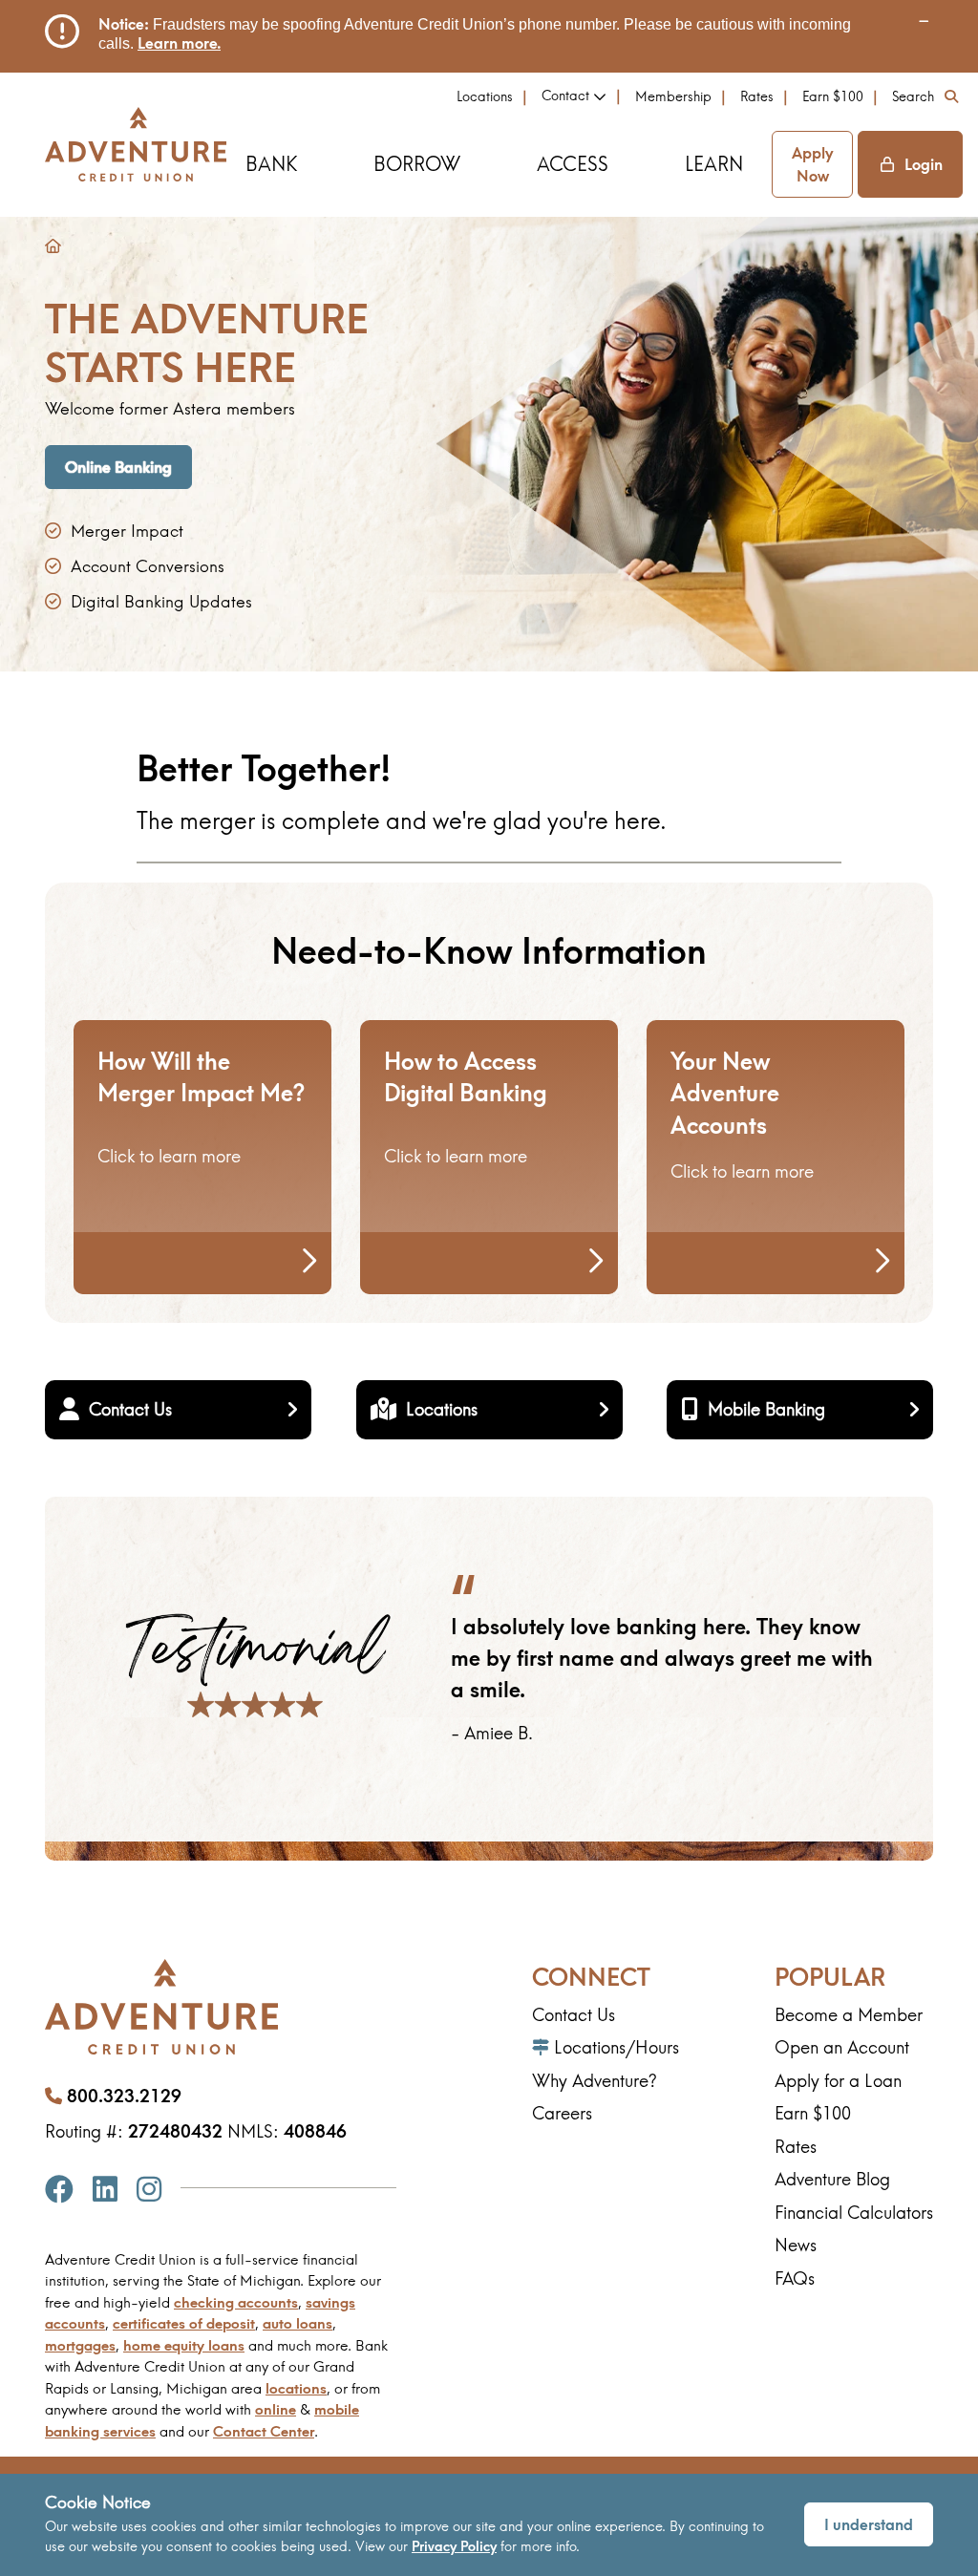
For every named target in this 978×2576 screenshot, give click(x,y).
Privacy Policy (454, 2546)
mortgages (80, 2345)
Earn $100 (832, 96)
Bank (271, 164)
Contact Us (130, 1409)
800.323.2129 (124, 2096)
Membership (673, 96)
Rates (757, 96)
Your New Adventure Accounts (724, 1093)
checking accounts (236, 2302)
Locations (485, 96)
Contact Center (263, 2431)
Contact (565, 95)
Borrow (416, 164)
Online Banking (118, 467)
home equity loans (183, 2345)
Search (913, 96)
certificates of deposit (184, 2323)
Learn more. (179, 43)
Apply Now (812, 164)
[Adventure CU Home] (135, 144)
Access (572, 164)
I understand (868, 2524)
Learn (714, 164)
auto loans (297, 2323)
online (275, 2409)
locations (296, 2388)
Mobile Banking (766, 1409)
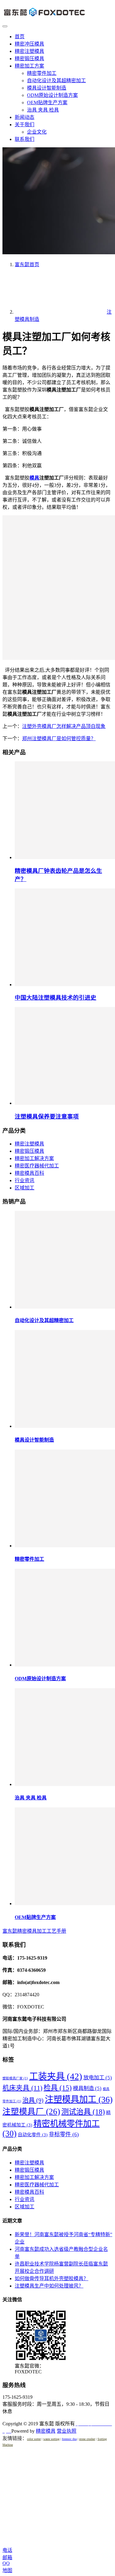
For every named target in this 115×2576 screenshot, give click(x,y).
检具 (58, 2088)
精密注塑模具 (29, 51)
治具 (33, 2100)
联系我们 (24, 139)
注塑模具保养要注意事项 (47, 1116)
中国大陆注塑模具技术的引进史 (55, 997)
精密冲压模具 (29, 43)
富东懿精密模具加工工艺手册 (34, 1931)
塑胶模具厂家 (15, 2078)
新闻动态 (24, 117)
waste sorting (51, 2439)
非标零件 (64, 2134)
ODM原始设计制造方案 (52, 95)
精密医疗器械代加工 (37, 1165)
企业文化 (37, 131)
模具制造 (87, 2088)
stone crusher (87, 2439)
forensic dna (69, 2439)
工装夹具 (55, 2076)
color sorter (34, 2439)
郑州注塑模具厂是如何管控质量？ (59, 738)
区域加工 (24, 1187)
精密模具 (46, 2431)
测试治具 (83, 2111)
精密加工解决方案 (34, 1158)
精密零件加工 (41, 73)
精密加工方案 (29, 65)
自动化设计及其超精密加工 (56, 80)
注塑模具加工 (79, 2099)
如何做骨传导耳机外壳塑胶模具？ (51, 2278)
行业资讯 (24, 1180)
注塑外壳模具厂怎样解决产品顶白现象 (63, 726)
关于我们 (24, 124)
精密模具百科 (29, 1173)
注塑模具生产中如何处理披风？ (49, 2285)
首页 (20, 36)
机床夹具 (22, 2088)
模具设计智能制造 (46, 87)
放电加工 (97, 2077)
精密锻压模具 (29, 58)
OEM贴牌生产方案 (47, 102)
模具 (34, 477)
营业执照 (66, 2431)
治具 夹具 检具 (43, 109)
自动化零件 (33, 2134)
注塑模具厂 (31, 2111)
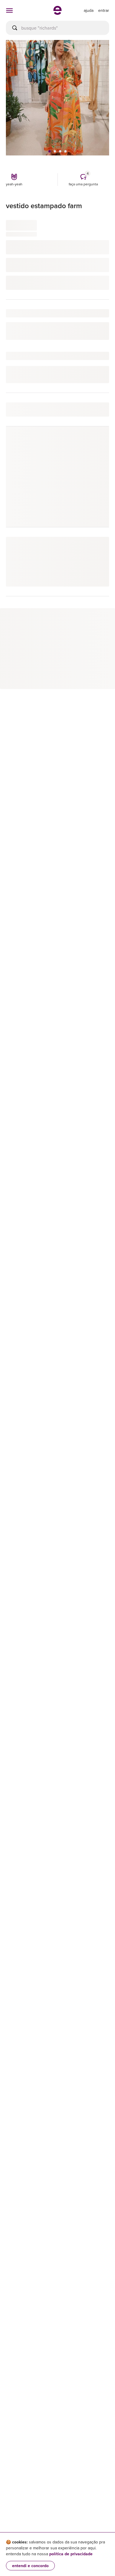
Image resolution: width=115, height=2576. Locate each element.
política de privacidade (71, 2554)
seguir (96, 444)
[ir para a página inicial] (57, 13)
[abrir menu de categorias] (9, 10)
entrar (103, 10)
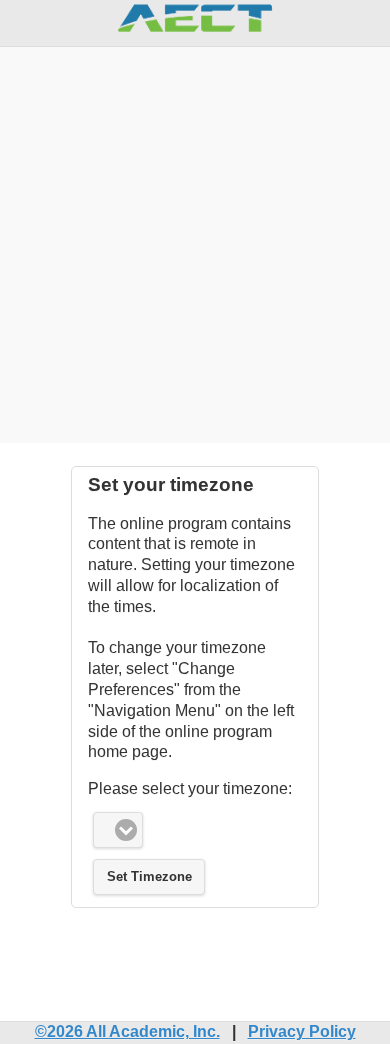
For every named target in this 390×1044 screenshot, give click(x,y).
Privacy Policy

Your task:
Produce an exact copy of the lines from the line containing "online (275, 2409)" to the end of the material, both ends included, and omit every picture.

Written response:
online (275, 2409)
locations (296, 2388)
Mobile Banking (766, 1409)
For every named target in this 115×2576 screenshot, give click(x,y).
检具 (58, 2088)
精密注塑模具 (29, 51)
治具 (33, 2100)
联系我们 (24, 139)
注塑模具保养要注意事项 (47, 1116)
中国大陆注塑模具技术的引进史 (55, 997)
精密冲压模具 (29, 43)
富东懿精密模具加工工艺手册 (34, 1931)
塑胶模具厂家 (15, 2078)
新闻动态 (24, 117)
waste sorting (51, 2439)
非标零件 (64, 2134)
ODM原始设计制造方案 (52, 95)
精密医疗器械代加工 (37, 1165)
企业文化 (37, 131)
模具制造 (87, 2088)
stone crusher (87, 2439)
forensic dna (69, 2439)
工装夹具 (55, 2076)
color sorter (34, 2439)
郑州注塑模具厂是如何管控质量？ (59, 738)
区域加工 (24, 1187)
精密模具 (46, 2431)
测试治具 (83, 2111)
精密加工解决方案 (34, 1158)
精密零件加工 (41, 73)
精密加工方案 (29, 65)
自动化设计及其超精密加工 (56, 80)
注塑模具加工 (79, 2099)
如何做骨传导耳机外壳塑胶模具？ (51, 2278)
行业资讯 (24, 1180)
注塑外壳模具厂怎样解决产品顶白现象 (63, 726)
关于我们 (24, 124)
精密模具百科 (29, 1173)
注塑模具生产中如何处理披风？ (49, 2285)
首页 (20, 36)
机床夹具 (22, 2088)
模具设计智能制造 (46, 87)
放电加工 (97, 2077)
精密锻压模具 (29, 58)
OEM贴牌生产方案 (47, 102)
模具 (34, 477)
营业执照 (66, 2431)
治具 夹具 检具 (43, 109)
自动化零件 (33, 2134)
注塑模具厂 (31, 2111)
Image resolution: width=115, height=2576. Locate each element.
política de privacidade (71, 2554)
seguir (96, 444)
[ir para a página inicial] (57, 13)
[abrir menu de categorias] (9, 10)
entrar (103, 10)
For every named target in this 390×1044 screenshot, give click(x,y).
Privacy Policy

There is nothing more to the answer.